IV. Unconventional Hypervariable Regions

In addition to the three classical hypervariable regions which constitute the complementarity-determining regions (CDRs) in immunoglobulins, the TCR contains a fourth region of hypervariability in each of its polypeptide chains. These regions occur away from the antigen-binding face of the receptor, and have been implicated in other functions of the TCR, such as superantigen binding.

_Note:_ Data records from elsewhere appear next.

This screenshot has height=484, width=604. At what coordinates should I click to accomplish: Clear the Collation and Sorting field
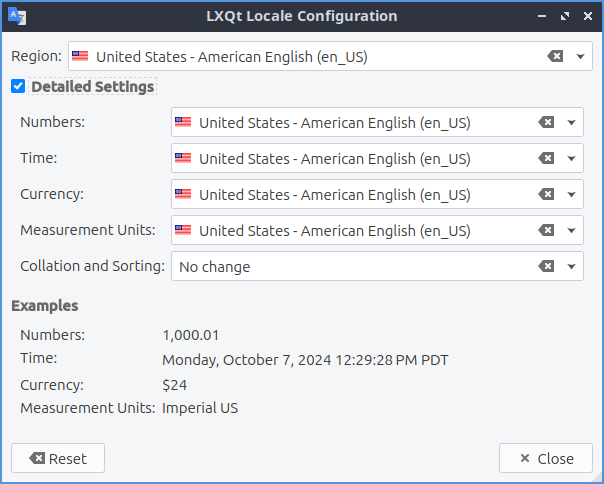546,267
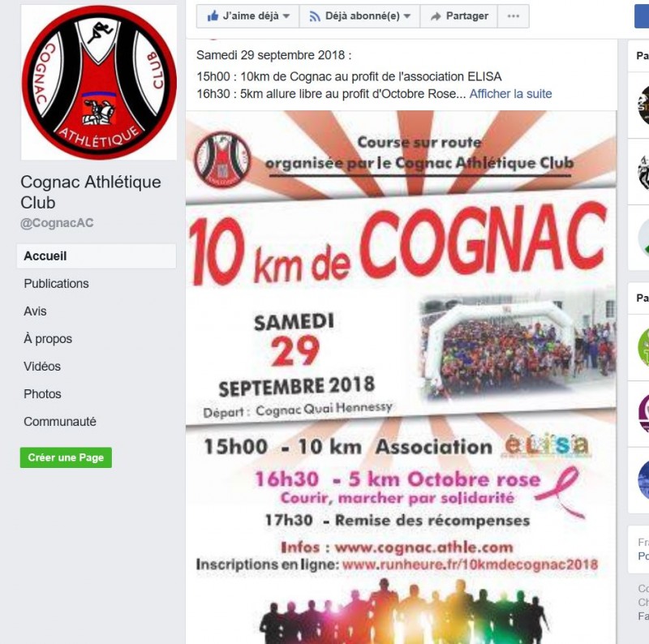Select the Accueil menu item
649x644 pixels.
tap(97, 255)
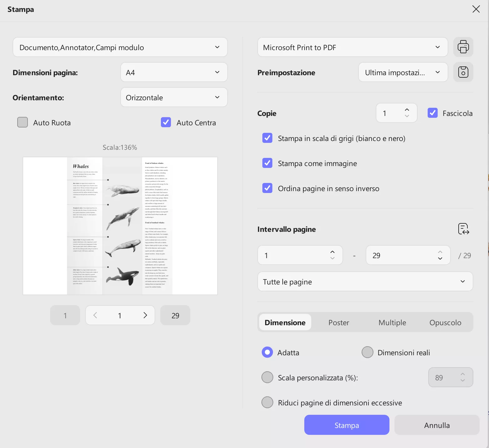Click the Whales page preview thumbnail
This screenshot has height=448, width=489.
(120, 226)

Superantigens were first discovered for their ability to stimulate large numbers of T cell clones bearing several distinct antigen receptors. Mutational analysis of the TCR has shown that these superantigens bind certain amino acid residues on the lateral face of the molecule, away from the classical antigen combining site. These residues lie in the fourth hypervariable region of the beta chain, designated HV4 (69-78β). HV4 itself is unremarkable, occupying a loop and outer beta strand on the exposed surface of Vβ. The evolution of this fourth region of hypervariabilty may indicate a specific purpose in binding MHC ligands or other activation molecules that has been preserved despite the high cost of clonal deletion in the presence of superantigens. Conversely, HV4 may have evolved to combat clonal deletion by expanding the T cell repertoire, thus escaping superantigen exploitation of the exposed Vβ surface.

Other residues in Vβ have been found outside of HV4 which also participate in superantigen binding. Residues such as Asn24β in the 2C TCR occupy sites adjacent to HV4 in the tertiary structure of the molecule, and can affect superantigen binding by mere proximity. Also important, however, are residues within the antigen combining site of the receptor. Residues such as Gly51β and Gly53β, which lie at the apex of CDR2, have been implicated in bacterial superantigen binding, and reveal the large surface area of Vβ utilized by superantigens.

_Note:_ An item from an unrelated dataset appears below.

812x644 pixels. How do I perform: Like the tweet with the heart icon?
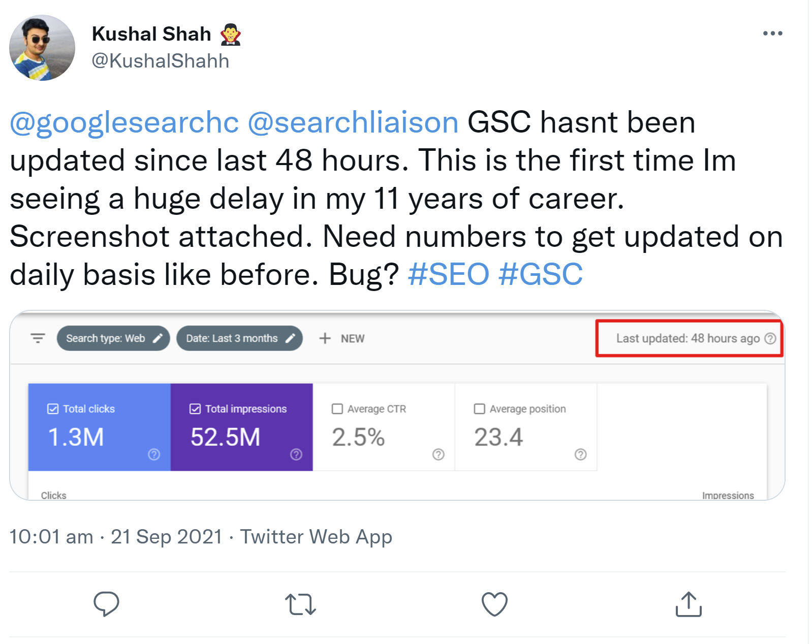(x=494, y=604)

The fourth hypervariable region in the alpha chain (65-72α) is designated α4, and likewise occurs on the lateral surface of the TCR, away from the antigen combining site. α4 resides on portions of two adjacent beta strands, as well as the separating beta turn, and is completely exposed to solvent. No known superantigens bind α4, perhaps because of the orientation of the alpha and beta chains when bound to MHC ligands. Like HV4, the function of α4 (if any) is unknown.